Almost immediately after the interview aired, the complaints came rolling in. First, it was Twitter, where people quickly started calling both King and NPR racist for “giving a racist a platform” and allowing him to rank the races by IQ. Then, the next step in the outrage cycle, it was a series of think pieces (written largely by white people) complaining about how Noel King failed. After reading these tweets and think pieces, I started wondering, did we even listen to the same thing?

In the interview that I heard, Noel King pushed back. If you read the transcript alone, it’s hard to tell just how heated the conversation got, but King was clearly pissed off. And for good reason: She wasn’t just a reporter doing her job, she was also a black, mixed-race woman speaking to an avowed racist who said that black people are the least intelligent people on Earth. And yet, she maintained her professionalism, didn’t resort to yelling or name-calling, and if anyone looked foolish by the end of the segment, it was Jason Kessler, not Noel King. I can only imagine it was an incredibly difficult interview for King, but it was one she and her producers (many of whom, including Morning Edition’s executive producer, are also people of color) obviously thought was worth airing.

Of course, this was radio, not TV, and I have a feeling that many of the armchair critics assumed Noel King was white. I mean, it’s NPR. The only thing whiter than NPR (at least in the popular imagination) is a Romney family reunion, and by “platforming” a racist, the argument went, both NPR and King were complicit in spreading Jason Kessler’s message. This whole messy episode reminded me of last summer, when KUOW’s Bill Radke was widely reamed (and not in a good way) for interviewing a Nazi who had been punched by a stranger downtown. Then, as of now, the argument is that racists and others with atrocious ideas should never be given a platform to speak. But when people were yelling at Bill Radke last year, “Would you interview a member of ISIS,” my feeling was, “why not?” Terrorists, racists, rapists, murderers, all the people we think of as monsters are entirely human, and if we’re ever going to understand why they do and believe awful things, the first step is to actually talk to them. Besides, the job of the reporter isn’t to shield the audience from horrific perspectives; it’s to tell all kinds of stories—whether good or bad, evil or kind—regardless of who gets mad when you tell them.

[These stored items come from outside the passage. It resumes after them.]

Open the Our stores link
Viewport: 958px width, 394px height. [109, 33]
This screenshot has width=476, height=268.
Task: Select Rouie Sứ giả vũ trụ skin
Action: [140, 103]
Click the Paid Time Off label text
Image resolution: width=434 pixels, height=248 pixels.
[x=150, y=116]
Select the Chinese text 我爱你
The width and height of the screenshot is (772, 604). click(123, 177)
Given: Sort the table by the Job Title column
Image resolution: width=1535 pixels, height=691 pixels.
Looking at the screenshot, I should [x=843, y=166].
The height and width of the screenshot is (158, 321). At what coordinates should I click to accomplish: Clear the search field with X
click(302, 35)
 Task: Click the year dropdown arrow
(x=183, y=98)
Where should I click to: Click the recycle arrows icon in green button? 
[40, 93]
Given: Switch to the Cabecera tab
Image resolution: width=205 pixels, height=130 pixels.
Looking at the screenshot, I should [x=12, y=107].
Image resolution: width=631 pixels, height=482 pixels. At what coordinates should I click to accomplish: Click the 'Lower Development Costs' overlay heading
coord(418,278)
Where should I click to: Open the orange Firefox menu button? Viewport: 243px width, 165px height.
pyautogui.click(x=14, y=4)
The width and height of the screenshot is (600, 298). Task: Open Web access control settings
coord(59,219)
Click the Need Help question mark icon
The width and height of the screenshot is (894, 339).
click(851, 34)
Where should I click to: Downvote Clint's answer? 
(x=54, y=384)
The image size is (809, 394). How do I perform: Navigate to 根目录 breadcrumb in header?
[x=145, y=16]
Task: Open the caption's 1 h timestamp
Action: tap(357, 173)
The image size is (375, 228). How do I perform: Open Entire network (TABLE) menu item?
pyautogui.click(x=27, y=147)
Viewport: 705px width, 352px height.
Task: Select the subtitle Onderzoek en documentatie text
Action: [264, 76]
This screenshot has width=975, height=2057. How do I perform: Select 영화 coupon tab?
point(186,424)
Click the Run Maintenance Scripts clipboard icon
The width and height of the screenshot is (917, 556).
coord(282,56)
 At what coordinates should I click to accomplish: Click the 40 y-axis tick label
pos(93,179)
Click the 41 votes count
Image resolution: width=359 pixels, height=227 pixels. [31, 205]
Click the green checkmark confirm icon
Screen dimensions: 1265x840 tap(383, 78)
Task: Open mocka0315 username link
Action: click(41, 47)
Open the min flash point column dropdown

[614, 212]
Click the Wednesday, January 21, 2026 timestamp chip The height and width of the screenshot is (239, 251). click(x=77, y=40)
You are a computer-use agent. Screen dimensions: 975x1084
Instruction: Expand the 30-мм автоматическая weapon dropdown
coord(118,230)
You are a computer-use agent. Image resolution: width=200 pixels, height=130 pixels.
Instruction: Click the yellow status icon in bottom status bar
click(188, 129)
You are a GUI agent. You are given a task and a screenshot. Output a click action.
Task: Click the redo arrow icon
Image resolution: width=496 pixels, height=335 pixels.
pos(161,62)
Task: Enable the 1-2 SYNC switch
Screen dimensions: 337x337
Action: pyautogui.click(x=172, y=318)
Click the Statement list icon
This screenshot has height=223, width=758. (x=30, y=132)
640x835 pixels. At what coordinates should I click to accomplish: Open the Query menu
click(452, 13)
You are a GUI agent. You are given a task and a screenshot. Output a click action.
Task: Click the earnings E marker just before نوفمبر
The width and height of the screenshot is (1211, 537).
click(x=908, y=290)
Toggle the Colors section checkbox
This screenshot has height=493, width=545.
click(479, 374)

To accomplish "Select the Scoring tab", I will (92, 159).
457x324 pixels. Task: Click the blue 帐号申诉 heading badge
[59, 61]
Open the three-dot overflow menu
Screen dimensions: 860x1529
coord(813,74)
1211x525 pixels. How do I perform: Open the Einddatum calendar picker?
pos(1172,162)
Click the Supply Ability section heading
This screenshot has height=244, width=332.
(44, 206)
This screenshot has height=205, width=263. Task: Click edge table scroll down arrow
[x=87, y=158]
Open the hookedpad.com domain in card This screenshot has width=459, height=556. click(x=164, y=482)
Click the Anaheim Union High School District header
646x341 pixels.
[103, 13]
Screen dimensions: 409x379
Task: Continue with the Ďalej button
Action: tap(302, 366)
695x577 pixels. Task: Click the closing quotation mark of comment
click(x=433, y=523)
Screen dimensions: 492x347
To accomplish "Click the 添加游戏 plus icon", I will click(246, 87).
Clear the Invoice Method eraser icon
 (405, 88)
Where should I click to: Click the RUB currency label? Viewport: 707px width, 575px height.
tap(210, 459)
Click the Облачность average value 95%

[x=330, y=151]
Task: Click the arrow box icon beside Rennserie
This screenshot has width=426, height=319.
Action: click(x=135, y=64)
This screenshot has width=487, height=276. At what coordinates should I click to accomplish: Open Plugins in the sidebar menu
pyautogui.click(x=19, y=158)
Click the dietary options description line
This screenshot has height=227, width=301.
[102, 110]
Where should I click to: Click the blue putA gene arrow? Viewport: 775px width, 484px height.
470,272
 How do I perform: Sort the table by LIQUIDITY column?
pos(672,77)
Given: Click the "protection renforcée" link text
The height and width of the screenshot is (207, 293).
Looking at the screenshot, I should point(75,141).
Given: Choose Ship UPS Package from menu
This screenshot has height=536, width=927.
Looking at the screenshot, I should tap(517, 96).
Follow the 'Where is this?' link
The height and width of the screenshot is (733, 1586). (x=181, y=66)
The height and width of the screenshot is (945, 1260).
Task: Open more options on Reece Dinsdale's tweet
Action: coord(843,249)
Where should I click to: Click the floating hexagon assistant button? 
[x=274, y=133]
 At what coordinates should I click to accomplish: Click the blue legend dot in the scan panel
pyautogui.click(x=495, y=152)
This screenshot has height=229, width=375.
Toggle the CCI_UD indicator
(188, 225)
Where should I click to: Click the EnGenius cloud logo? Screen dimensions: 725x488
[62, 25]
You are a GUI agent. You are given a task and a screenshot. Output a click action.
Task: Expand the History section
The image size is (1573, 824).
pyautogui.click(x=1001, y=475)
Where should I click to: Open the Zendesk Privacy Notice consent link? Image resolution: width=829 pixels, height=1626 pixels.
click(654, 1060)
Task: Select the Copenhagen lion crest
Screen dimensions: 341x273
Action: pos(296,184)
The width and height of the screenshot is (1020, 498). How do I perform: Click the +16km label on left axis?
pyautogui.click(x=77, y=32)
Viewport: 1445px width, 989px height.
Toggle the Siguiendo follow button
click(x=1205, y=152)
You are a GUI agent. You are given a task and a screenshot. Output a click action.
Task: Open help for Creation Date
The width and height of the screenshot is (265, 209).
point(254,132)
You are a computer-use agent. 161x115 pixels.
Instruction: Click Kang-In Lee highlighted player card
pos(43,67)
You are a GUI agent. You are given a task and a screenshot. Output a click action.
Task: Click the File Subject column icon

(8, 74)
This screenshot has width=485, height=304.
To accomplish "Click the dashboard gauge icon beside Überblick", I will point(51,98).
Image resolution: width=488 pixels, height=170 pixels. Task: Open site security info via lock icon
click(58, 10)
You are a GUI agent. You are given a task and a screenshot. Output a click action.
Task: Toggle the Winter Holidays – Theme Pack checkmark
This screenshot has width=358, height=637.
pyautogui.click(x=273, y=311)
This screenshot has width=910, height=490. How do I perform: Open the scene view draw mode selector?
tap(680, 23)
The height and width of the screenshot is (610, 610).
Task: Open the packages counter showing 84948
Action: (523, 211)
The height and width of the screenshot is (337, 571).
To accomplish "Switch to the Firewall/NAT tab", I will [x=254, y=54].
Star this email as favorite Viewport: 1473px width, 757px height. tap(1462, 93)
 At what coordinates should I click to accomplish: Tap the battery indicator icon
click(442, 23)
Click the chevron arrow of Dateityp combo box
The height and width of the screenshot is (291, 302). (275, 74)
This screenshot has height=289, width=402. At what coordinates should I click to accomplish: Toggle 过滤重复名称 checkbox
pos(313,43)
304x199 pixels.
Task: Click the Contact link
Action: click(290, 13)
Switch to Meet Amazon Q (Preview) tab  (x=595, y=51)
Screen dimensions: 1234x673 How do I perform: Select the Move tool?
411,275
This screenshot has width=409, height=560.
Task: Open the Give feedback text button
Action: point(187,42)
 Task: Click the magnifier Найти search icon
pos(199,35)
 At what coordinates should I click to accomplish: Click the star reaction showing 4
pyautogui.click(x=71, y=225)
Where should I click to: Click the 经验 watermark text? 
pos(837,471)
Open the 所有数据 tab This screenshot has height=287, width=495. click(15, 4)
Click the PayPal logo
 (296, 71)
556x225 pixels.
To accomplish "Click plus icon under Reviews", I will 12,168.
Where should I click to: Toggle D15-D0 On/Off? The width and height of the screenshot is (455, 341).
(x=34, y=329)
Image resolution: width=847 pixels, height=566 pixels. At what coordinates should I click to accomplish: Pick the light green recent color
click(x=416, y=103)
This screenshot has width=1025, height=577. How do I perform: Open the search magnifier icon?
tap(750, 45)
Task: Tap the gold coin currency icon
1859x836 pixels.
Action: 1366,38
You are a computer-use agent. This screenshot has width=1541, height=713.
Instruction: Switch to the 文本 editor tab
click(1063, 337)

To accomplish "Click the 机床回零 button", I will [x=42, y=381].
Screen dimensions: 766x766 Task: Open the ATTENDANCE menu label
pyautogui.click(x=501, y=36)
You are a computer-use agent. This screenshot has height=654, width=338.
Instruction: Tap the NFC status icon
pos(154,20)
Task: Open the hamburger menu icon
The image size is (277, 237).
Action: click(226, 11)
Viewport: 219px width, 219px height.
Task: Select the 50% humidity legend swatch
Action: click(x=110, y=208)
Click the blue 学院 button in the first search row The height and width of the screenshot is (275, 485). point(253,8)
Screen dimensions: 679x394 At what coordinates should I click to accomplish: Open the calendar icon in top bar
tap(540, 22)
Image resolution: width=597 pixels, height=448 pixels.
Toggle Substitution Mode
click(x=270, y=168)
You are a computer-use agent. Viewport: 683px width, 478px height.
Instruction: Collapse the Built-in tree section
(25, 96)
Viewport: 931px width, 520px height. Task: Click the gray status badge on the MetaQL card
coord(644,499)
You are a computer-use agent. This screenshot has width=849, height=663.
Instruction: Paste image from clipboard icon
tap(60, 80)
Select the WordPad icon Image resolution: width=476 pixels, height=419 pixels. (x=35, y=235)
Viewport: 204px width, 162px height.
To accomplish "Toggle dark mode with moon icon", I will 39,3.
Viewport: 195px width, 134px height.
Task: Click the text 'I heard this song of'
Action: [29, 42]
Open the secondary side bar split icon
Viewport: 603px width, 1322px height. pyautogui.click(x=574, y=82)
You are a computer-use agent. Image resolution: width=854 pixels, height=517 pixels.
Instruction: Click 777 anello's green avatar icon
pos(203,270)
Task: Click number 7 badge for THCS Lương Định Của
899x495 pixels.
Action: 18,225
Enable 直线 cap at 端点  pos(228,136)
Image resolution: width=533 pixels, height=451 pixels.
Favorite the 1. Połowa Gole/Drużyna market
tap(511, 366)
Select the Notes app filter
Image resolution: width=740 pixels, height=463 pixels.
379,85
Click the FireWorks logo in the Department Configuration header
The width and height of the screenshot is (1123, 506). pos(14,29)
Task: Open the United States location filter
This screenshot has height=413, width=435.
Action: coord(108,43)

I’m not sure about everyone else who listened to that Noel King interview, but my personal view that humans are fundamentally equal and deserve equal rights is not so fragile that listening to an interview with a racist on NPR is going to make me a racist myself. The Jason Kesslers of the world exist and pretending they don’t will not make them disappear. So if you’re disgusted by Jason Kessler, yell at him, not the reporters trying to understand how we got here.

NPR, for their part, is thus far supporting King. “Interviewing the people in the news is part of NPR’s mission to inform the American public. It does not mean NPR is endorsing one view over another,” the organization said in a statement. “Our job is to present the facts and the voices that provide context on the day’s events, not to protect our audience from views that might offend them.”

This is the promise of journalism, and at a time when audience complaints and social media mobs can easily derail media organizations from that fundamental mission, I’m exceedingly grateful to NPR, and to Noel King, for sticking with it.

Katie Herzog is a former staff writer at The Stranger.